L’homme nu suffoquait, mais il ne prononça pas un mot.
— Ne m’oblige pas à répéter, menaça Hold en resserrant sa prise.
— Deux, lâcha-t-il d’une voix étranglée. Les autres sont de permanence.
Il toussa.
— Tu fais quoi, ici ?
L’homme essaya de dégager son bras. David pesa dessus, lui arrachant un gémissement.
— L’informatique.
— Tu me prends pour un abruti ?
L’homme jeta un coup d’œil vers la porte.
— Si tu espères voir arriver Vance, n’y compte pas trop. À mon avis, tu ne verras pas le match non plus. Donc tu bosses à l’informatique. Et vous êtes combien de gentils informaticiens physiquement entraînés comme toi ?
Une silhouette s’encadra dans la porte. David releva vivement son arme et reconnut Kinross juste à temps.
— Qu’est-ce que vous foutez là ? Je vous avais dit d’attendre.
— J’aime pas ce qui passe à la télé, alors je suis venu voir ce que vous faisiez.
— Retournez de l’autre côté.
Kinross s’avança et dévisagea l’homme immobilisé qui avait de plus en plus de mal à respirer.
— Son visage rougit, variation de vascularisation typique en cas de strangulation.

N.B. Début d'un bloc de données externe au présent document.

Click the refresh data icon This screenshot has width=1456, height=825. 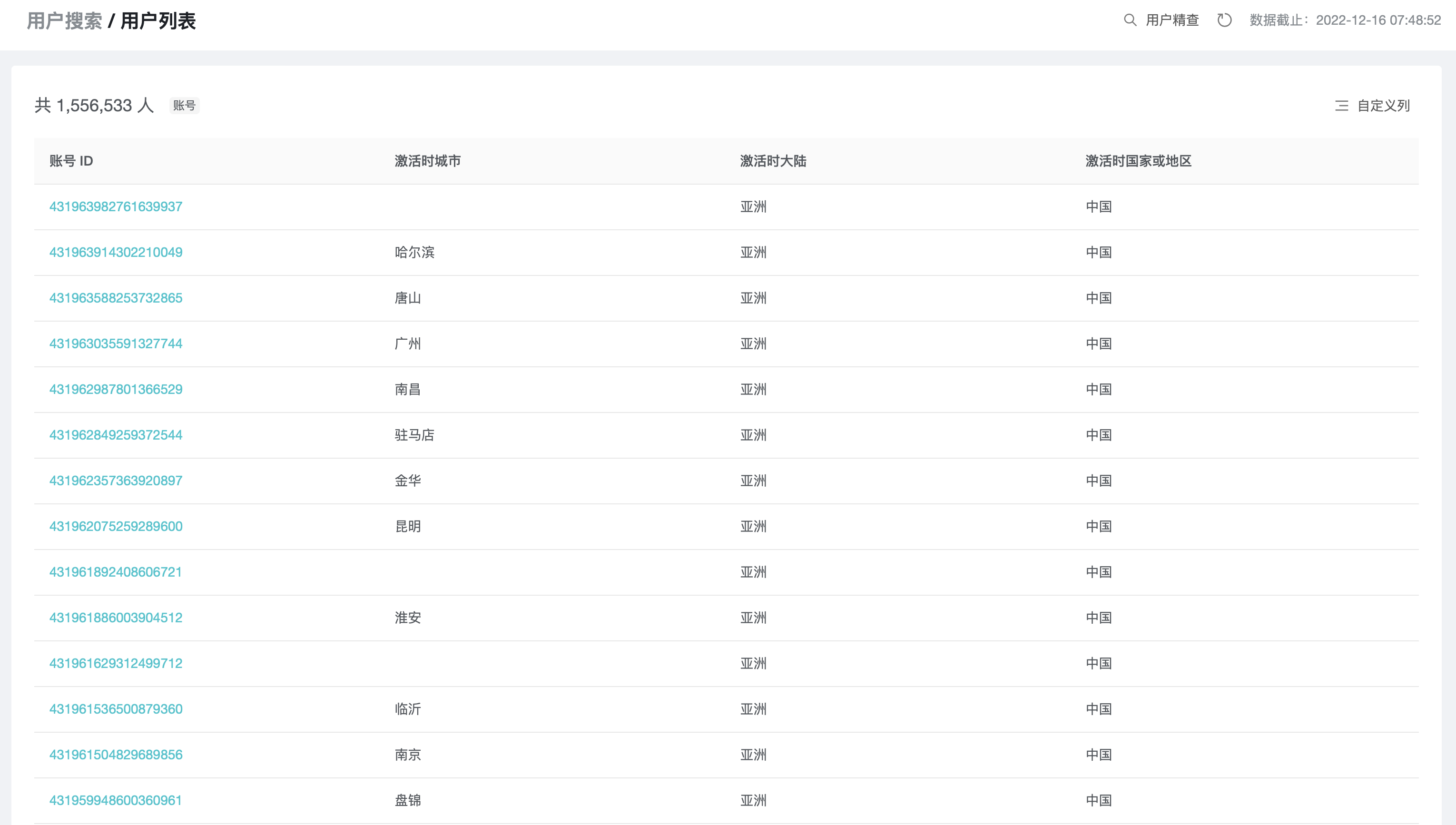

Il s’approcha encore plus près et ajouta :
— Les yeux commencent à s’injecter de sang. Encore quelques minutes et il perdra connaissance.
Hold grogna :
— À quoi vous jouez ?
— Cet homme sait peut-être où est Jenni.
— Ce n’est pas comme ça qu’on s’y prend, gronda David, les dents serrées.
L’homme avait beau suffoquer, la stupéfaction dominait dans son regard. Scott sortit son arme et la pointa contre son flanc.
— Qu’est-ce que vous foutez, Kinross ?
— Je ne sais pas bien me servir d’un flingue, mais je sais exactement où tirer pour le paralyser à vie sans le tuer.
L’affolement commença à s’emparer de l’homme. Kinross s’adressa à lui :
— Nous cherchons une jeune femme blonde de taille moyenne, les yeux bleus. Elle s’appelle Jenni Cooper. Vous savez peut-être où elle est ?
— Kinross, laissez-nous faire ça !
Le docteur enfonça un peu plus son canon dans le flanc de l’homme. Il essaya d’articuler quelque chose.
— Elle est… dans l’autre aile, râla-t-il.
— C’est un bon début. Maintenant, il va falloir nous conduire à elle.